◆ **Task prompt**: Pull out the items from the start of the records through the line containing "north-label: N is", both ends included, and repeat those lines verbatim. Leave the pictures out of your answer.
(Data provided)
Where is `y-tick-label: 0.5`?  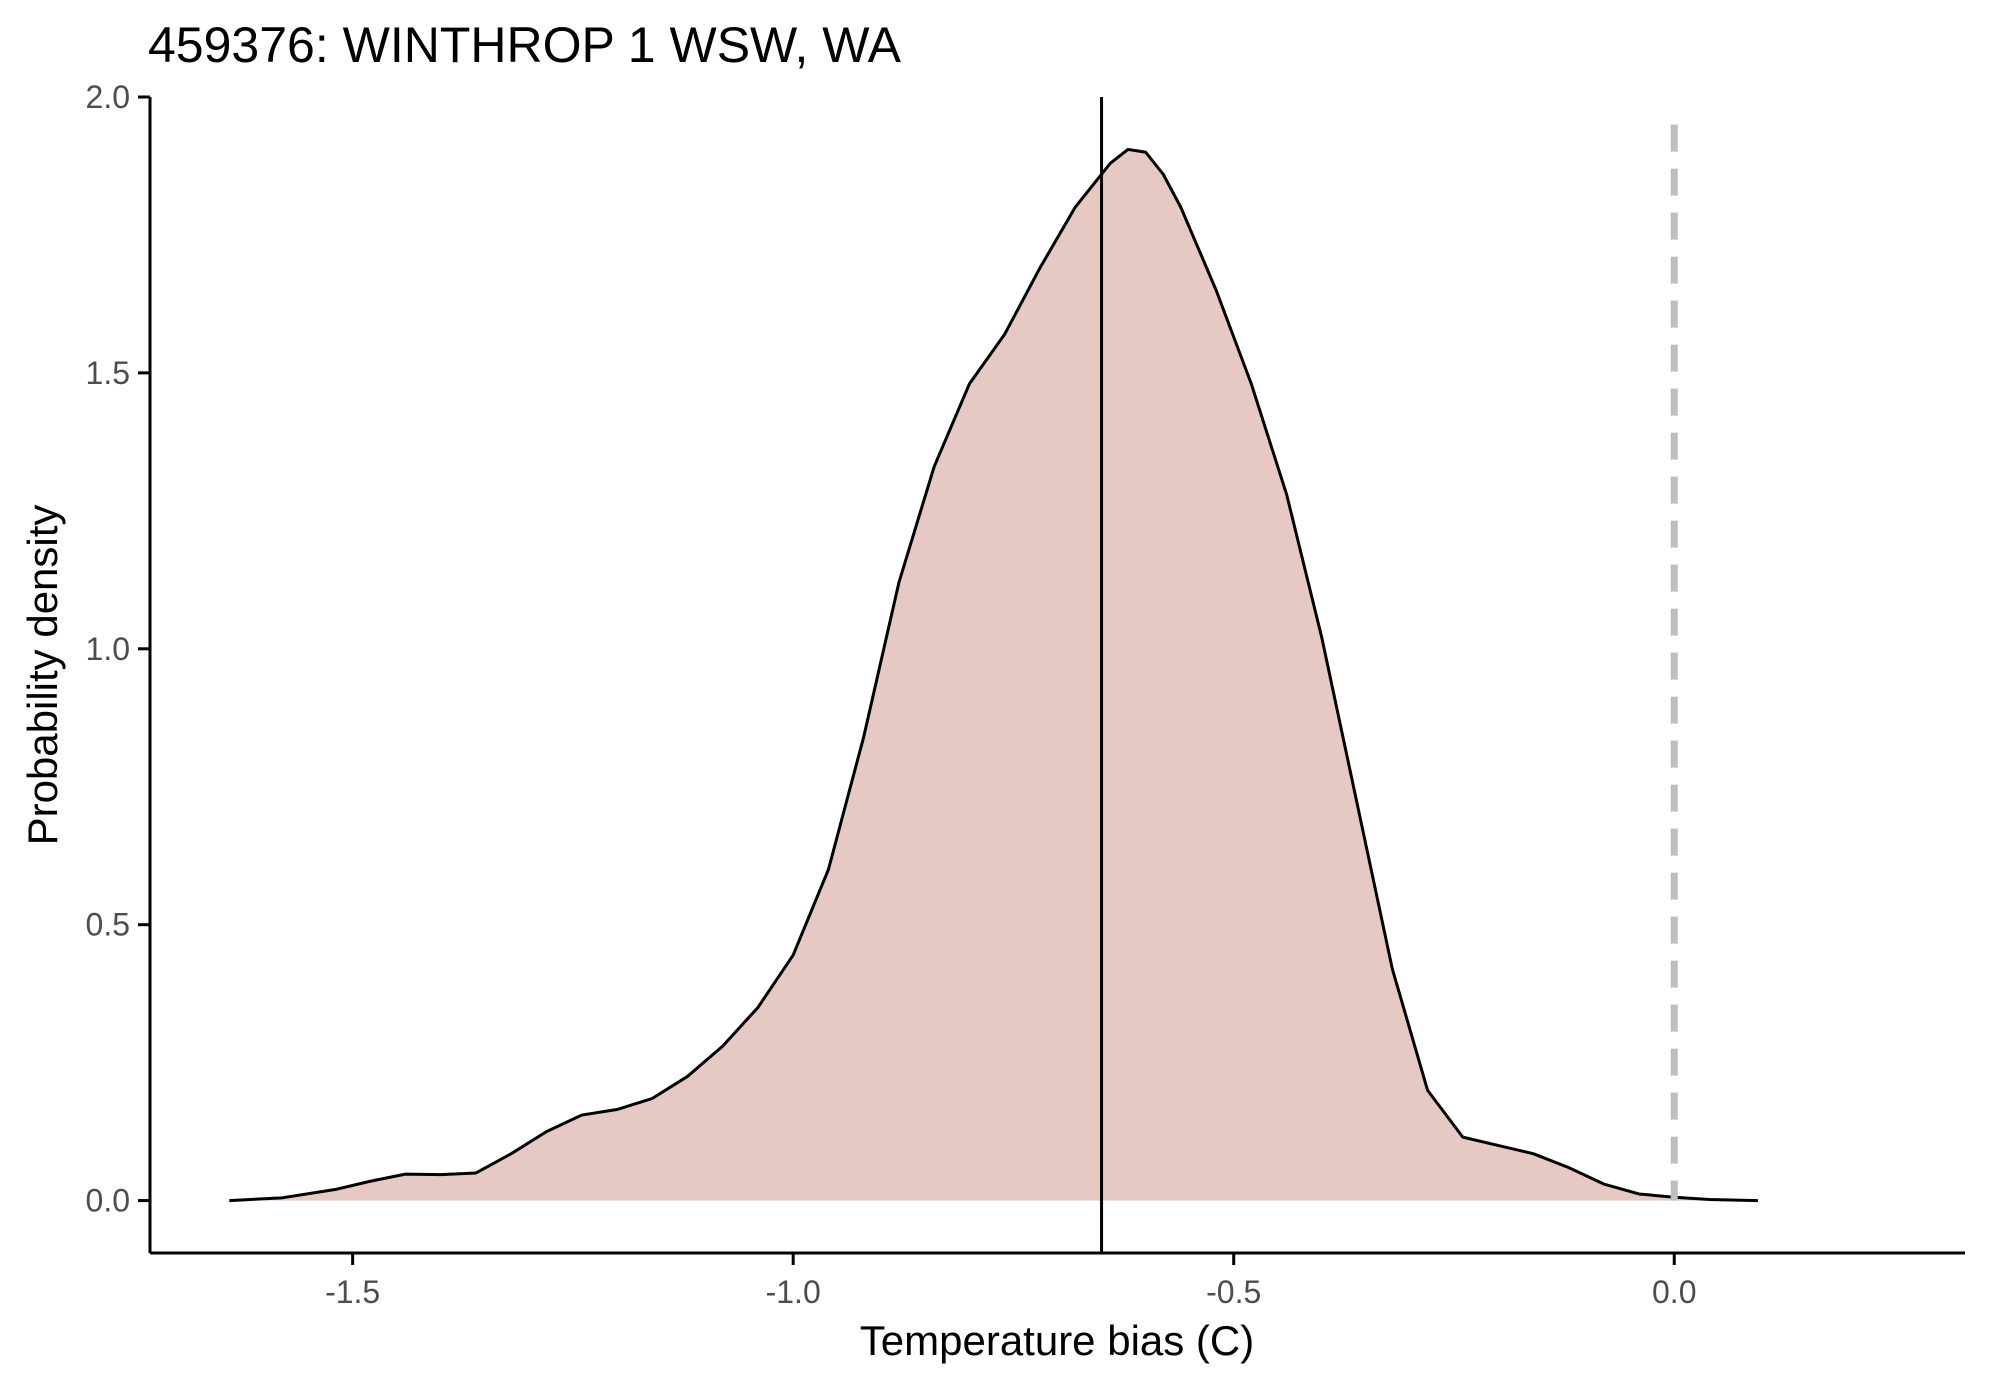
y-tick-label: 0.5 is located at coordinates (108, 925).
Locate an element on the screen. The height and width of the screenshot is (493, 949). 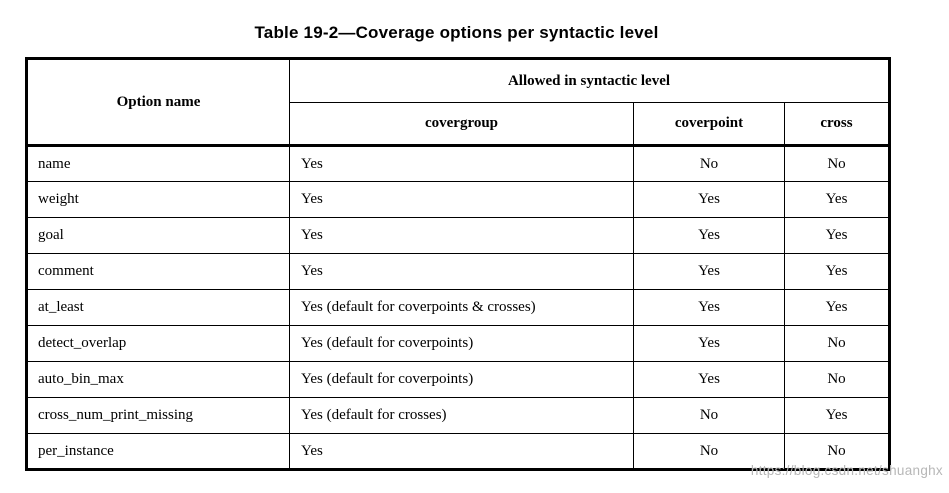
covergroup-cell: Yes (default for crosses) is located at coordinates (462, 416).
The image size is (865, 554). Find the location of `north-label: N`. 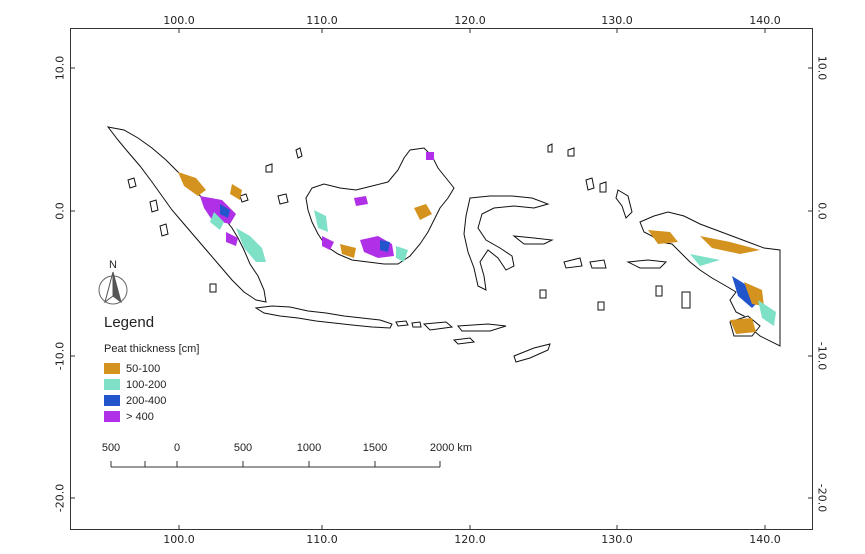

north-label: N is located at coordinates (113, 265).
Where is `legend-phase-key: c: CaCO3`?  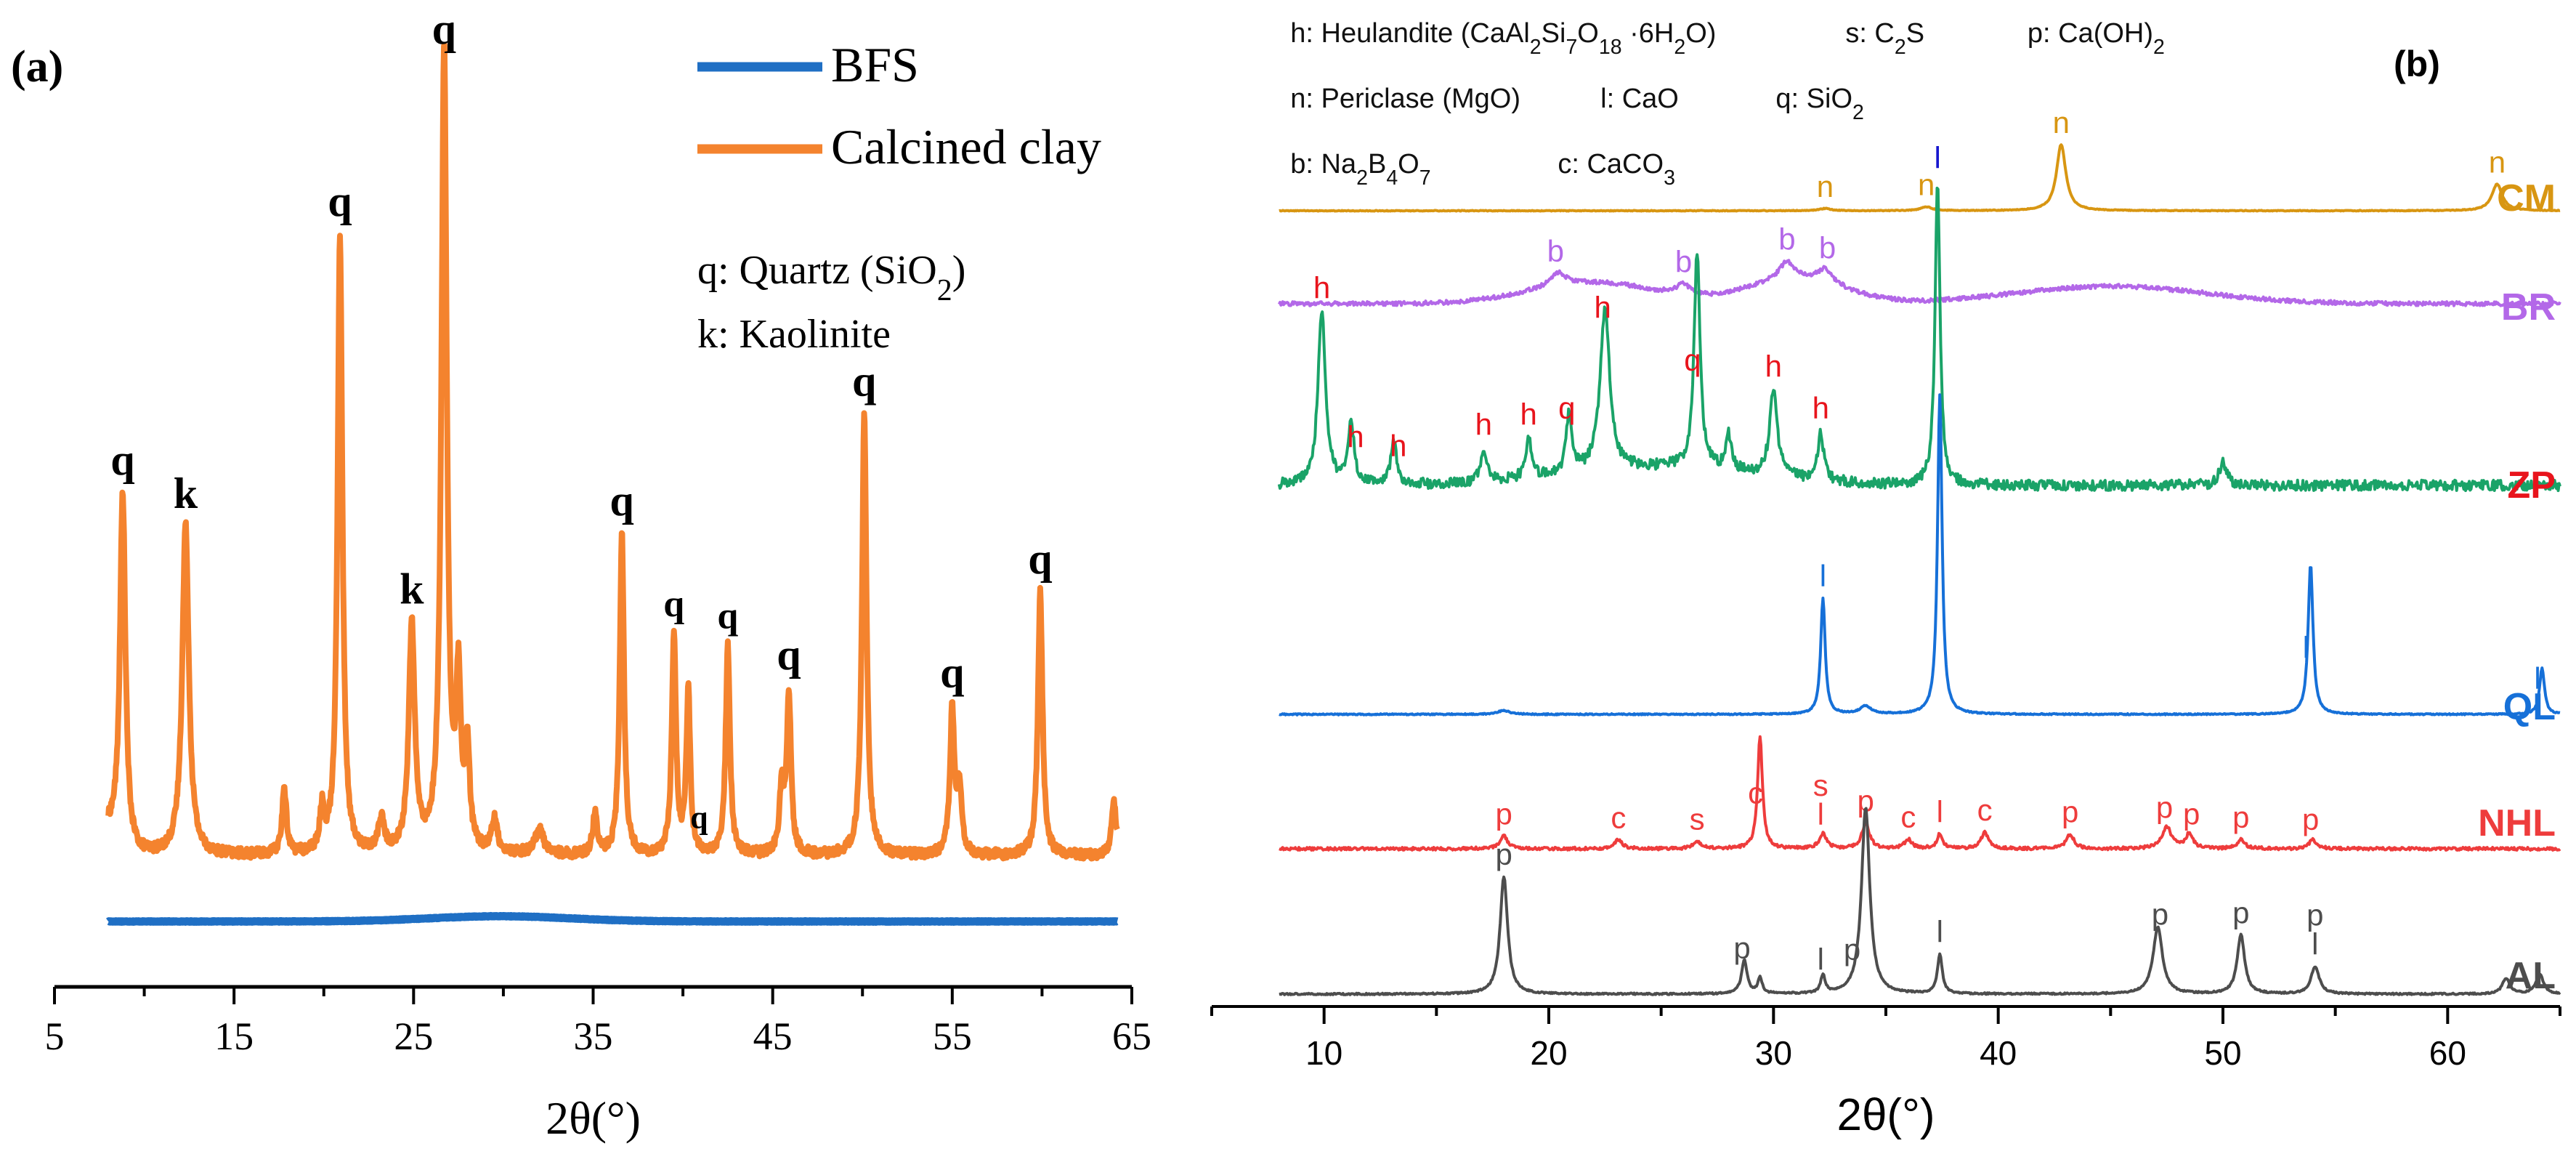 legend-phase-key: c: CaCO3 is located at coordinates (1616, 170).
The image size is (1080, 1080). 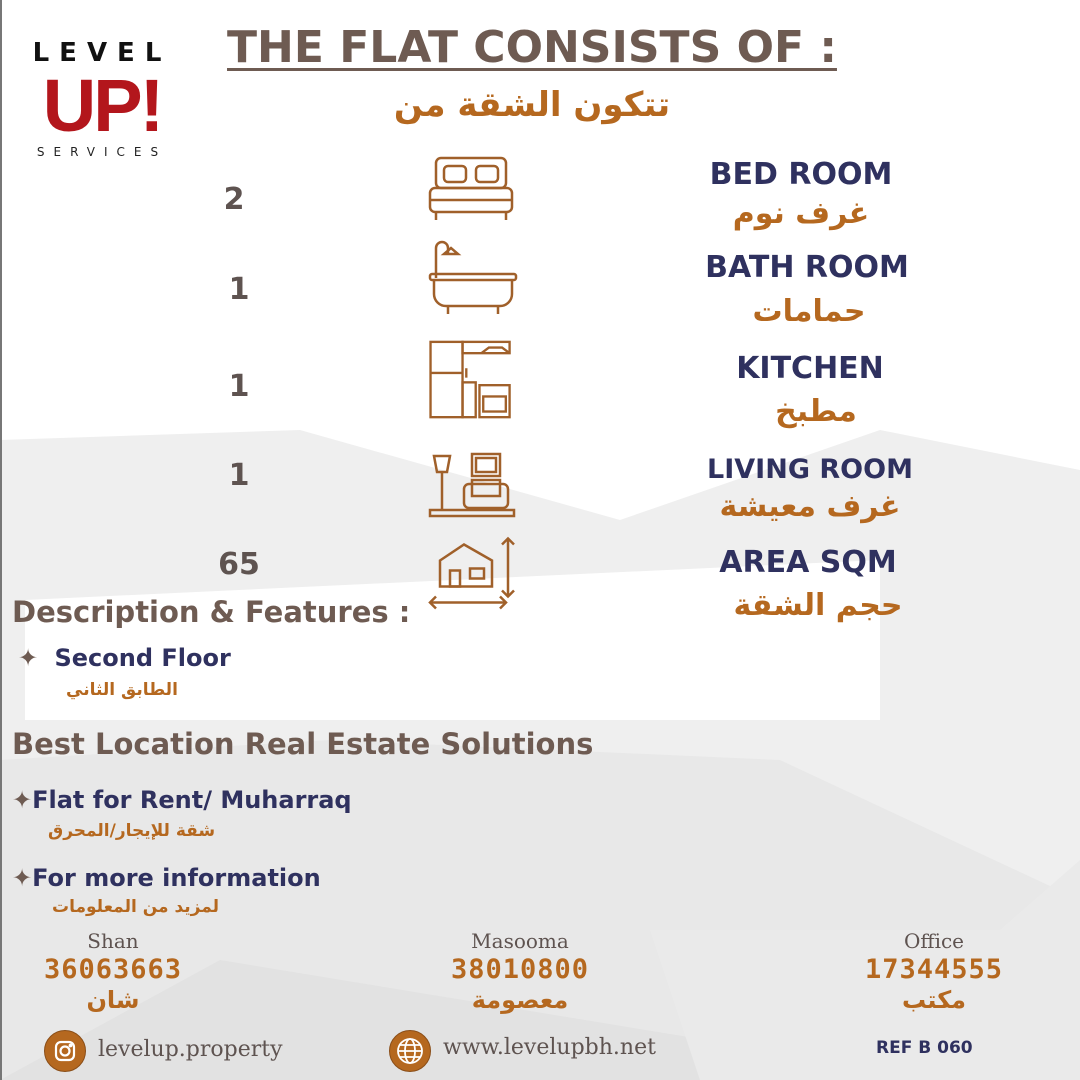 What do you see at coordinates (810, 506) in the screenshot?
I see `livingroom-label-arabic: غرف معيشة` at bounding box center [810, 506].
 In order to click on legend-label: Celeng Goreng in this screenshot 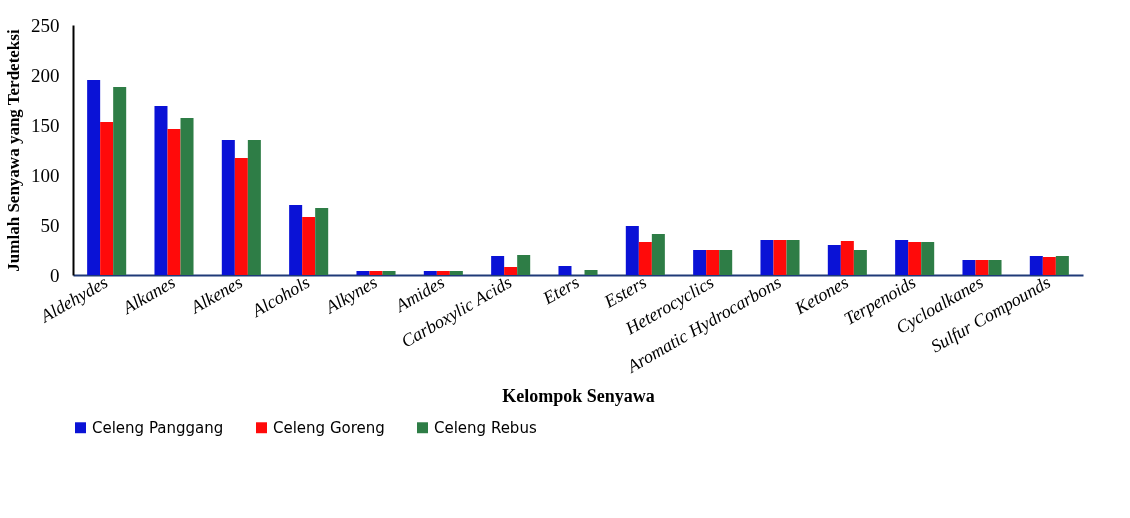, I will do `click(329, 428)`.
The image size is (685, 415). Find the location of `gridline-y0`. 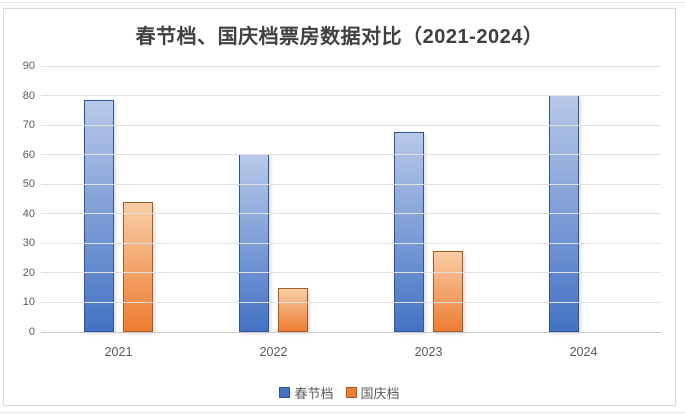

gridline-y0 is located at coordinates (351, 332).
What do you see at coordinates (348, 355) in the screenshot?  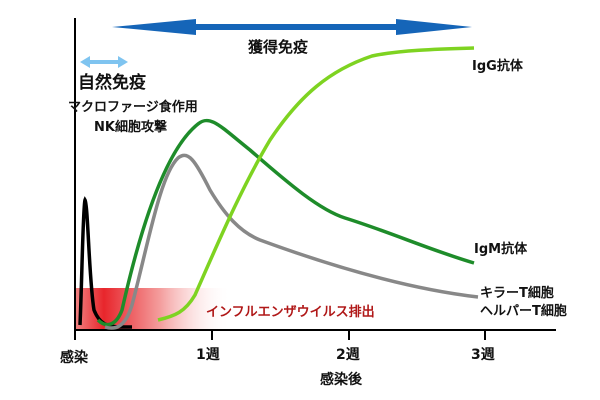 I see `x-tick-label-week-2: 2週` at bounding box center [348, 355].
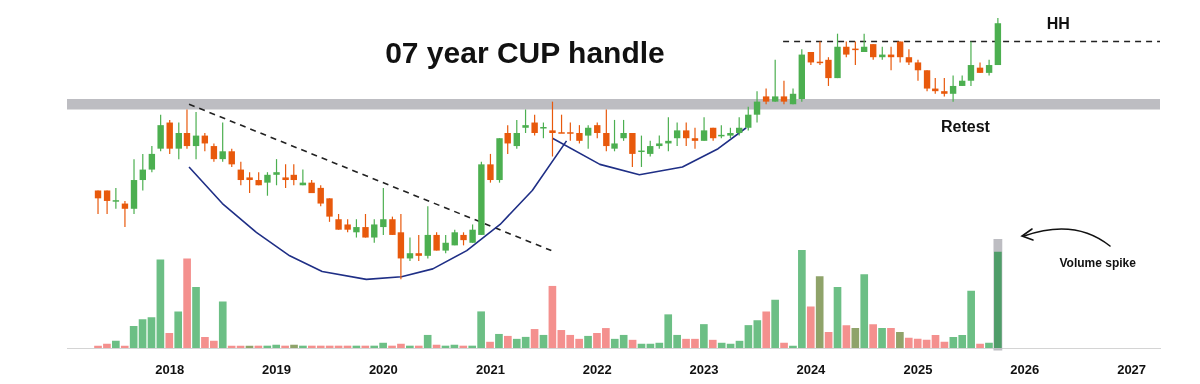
(End Data provided)
◆ **Result of this task**:
Where is `y-tick-label: 0.5`?  
y-tick-label: 0.5 is located at coordinates (108, 925).
Locate an element on the screen. The height and width of the screenshot is (493, 949). 
covergroup-cell: Yes (default for crosses) is located at coordinates (462, 416).
The image size is (865, 554). Find the location of `north-label: N`. 

north-label: N is located at coordinates (113, 265).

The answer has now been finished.